**Instructions for the task**
Give the lines between the one holding "This screenshot has height=436, width=684." and the one holding "tap(155, 400)", inclusive, again with "post date" replaced by "publish date" and nothing else changed. Leave the pictures out of your answer.

**Materials provided**
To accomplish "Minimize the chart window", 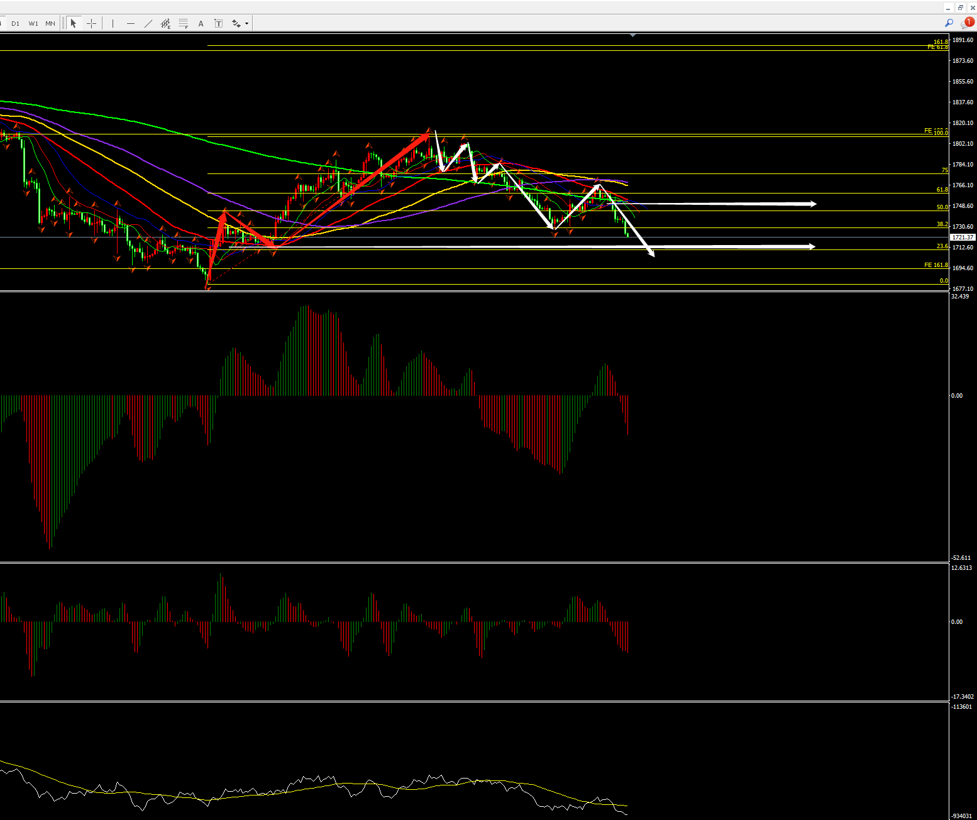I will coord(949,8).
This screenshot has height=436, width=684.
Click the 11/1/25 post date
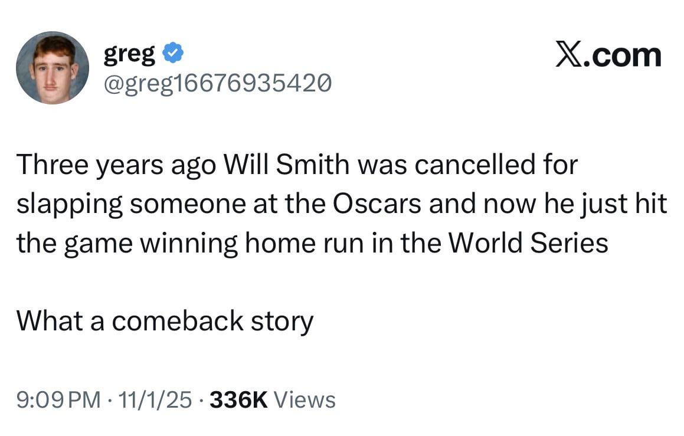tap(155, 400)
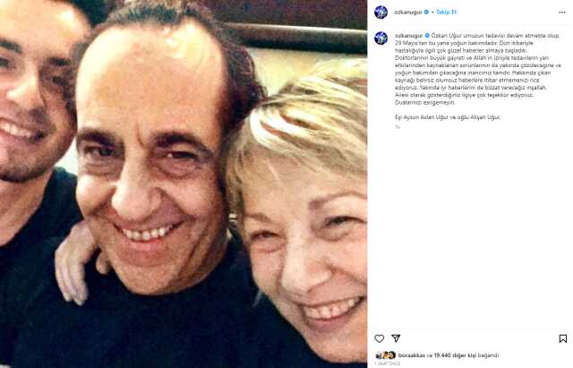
--
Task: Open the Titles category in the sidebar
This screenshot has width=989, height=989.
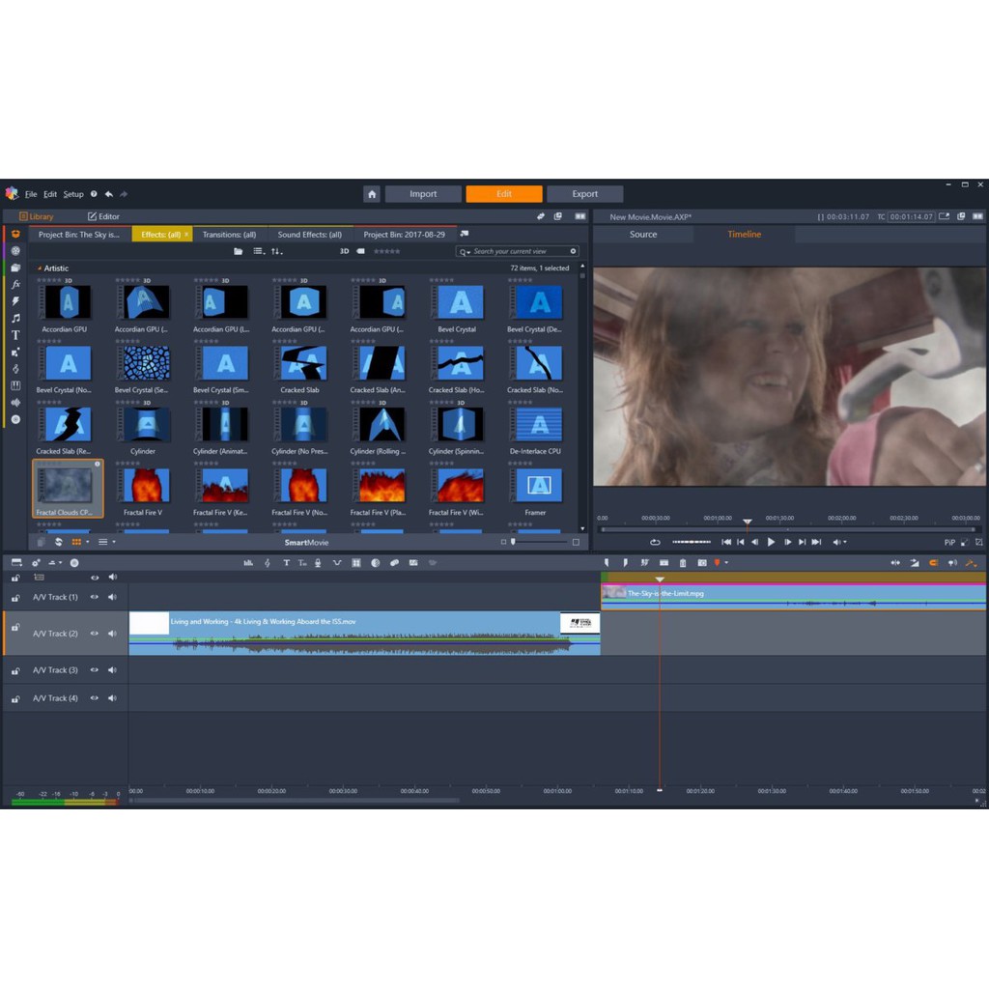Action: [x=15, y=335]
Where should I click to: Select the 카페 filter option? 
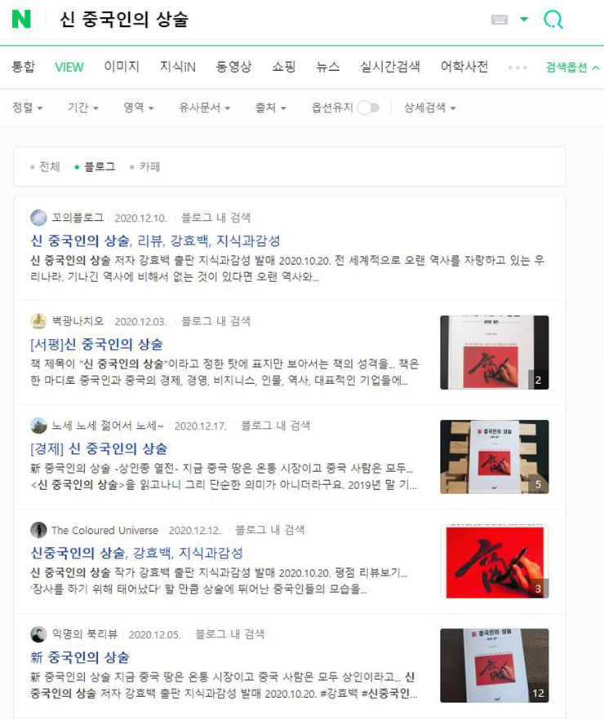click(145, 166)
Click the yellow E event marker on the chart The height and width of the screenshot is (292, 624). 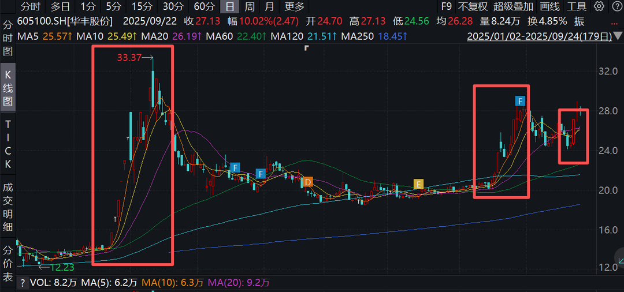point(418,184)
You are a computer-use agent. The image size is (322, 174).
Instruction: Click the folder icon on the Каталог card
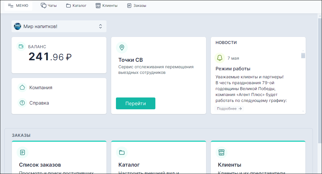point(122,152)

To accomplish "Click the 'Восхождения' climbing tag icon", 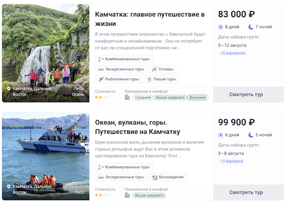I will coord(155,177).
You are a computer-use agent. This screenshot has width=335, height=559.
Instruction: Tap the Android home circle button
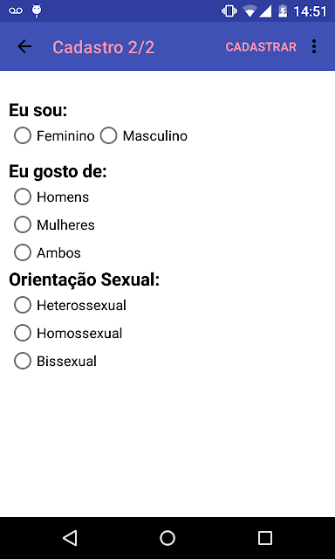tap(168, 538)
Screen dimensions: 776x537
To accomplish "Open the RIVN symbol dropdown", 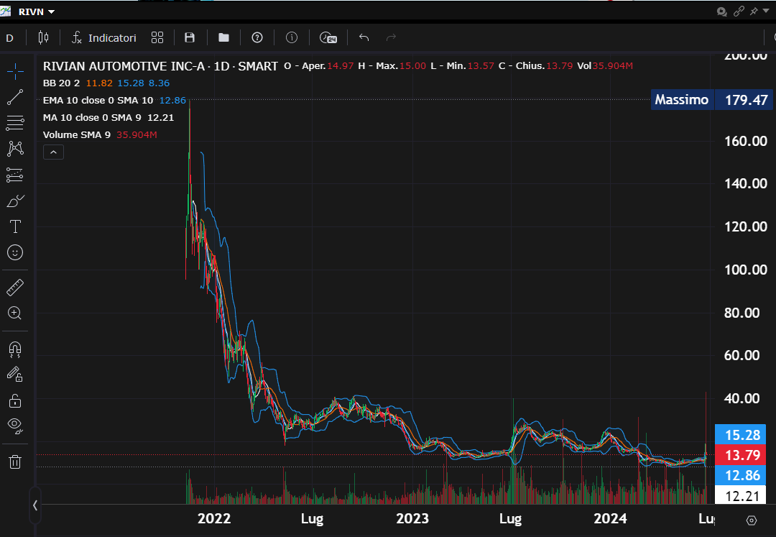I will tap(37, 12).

**Result of the exercise**
This screenshot has height=436, width=684.
Click the 11/1/25 publish date
tap(155, 400)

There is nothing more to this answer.